Già con le note sentenze gemelle del 31/05/2003, la n. 8827 e la n. 8828, la S.C. ha ampliato il concetto di danno non patrimoniale, riconducendo in questo ogni danno derivante dalla lesione dei valori inerenti alla persona. Pertanto, anche il danno morale, distinto da quello non patrimoniale, è stato ricondotto nell'alveo di questo al fine di evitare la duplicazione delle azioni risarcitorie (cfr. Cass. Civ., SS.UU., n. 26972/2008).
Proprio a causa di tale reductio ad unitatem, il concetto stesso di danno morale è stato ampliato: non solo più il turbamento psicologico determinato dall'illecito, ma anche il mutamento dell'esistenza del danneggiato, comprensivo del danno patito a causa della morte del congiunto.
In siffatto modo, gli Ermellini hanno scorto il c.d. danno esistenziale, collegato e collegabile a quello da perdita del rapporto parentale.
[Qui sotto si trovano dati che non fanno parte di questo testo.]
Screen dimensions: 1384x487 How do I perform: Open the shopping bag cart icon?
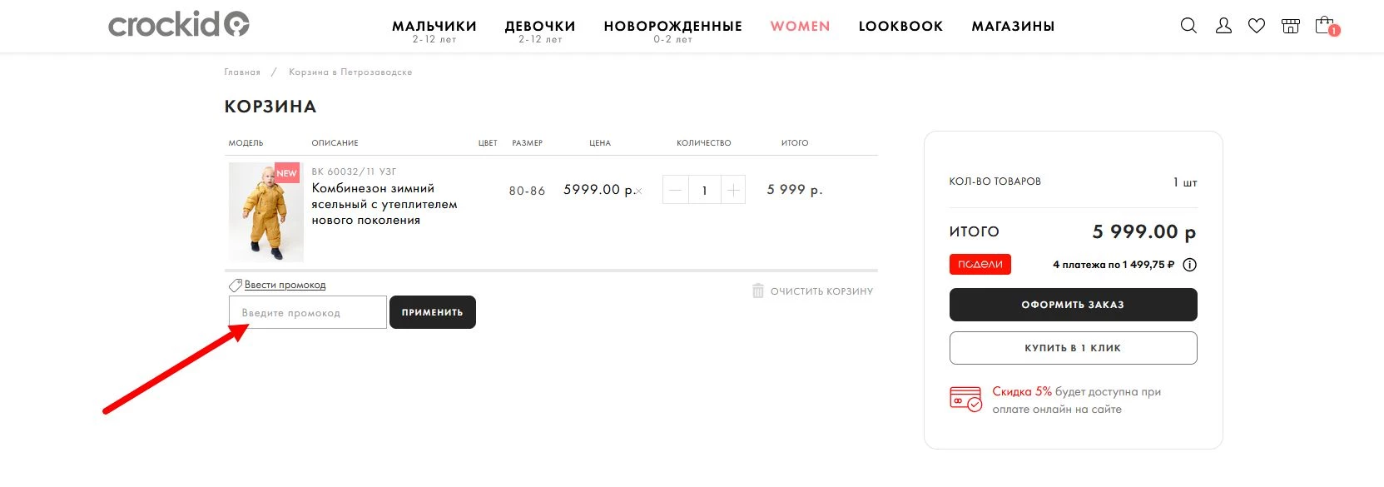point(1324,26)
Sul pregiudizio de quo, i giudici di legittimità hanno precisato in particolare due aspetti. Il primo è quello legato ai soggetti legittimati a richiedere il risarcimento del danno: la sola qualifica di parente non è di per sé sufficiente a consentire di agire per l'ottenimento del ristoro. L'attore dovrà dimostrare ed allegare non solo in vincolo parentale, ma anche il radicale cambiamento dello stile di vita, determinato dal fatto dannoso. L'allegazione consisterà necessariamente in elementi precisi e circostanziati. Tuttavia, a favore della parte attrice può soccorrere il sistema delle presunzioni semplici: il danno potrà dunque presumersi sulla base del vincolo familiare, della coabitazione e della frequentazione tra la vittima in vita ed i suoi congiunti (cfr., Cass. Civ., SS. UU., n. 6454/2009).
Si tratta ad ogni modo di presunzioni iuris tantum, vincibili in sostanza da prova contraria: ad es., da elementi che dimostrino la mancanza di una lesione in capo ai congiunti dovuta a forti contrasti, a dissapori, a liti, a casi di separazione coniugale, etc. Qualora ad agire non siano i prossimi congiunti della vittima, il sistema delle presunzioni non potrà essere fatto valere, e si dovrà provare sia il vulnus parentale, sia il legame affettivo tra i ricorrenti ed il soggetto leso (cfr., Cass. Civ., n. 16018/2010).
L'altro aspetto legato sempre al danno da perdita parentale è quello concernente la quantificazione e la liquidazione della lesione.
In tale ottica, la S.C. asserisce che il danno da perdita parentale deve essere integralmente risarcito mediante l'applicazione dei criteri di valutazione equitativa, rimessi alla discrezionalità del giudice di merito.
La quantificazione della lesione dovrà tenere presente tutti gli elementi della fattispecie, determinando così la cd. personalizzazione del caso de quo (cfr., Cass. Civ., n. 10107/2011). Il giudice di merito è altresì libero di ricorrere alle tabelle, ma detto strumento, utile e pratico, non può essere considerato un indice infallibile ai fini della determinazione del danno: esso difatti svolge l'importante funzione di evitare l'assoluta discrezionalità del giudice medesimo.
Il giudice, pertanto, sarà tenuto a personalizzare il quantum del danno, ricorrendo alle tabelle e ad una valutazione equitativa debitamente motivata.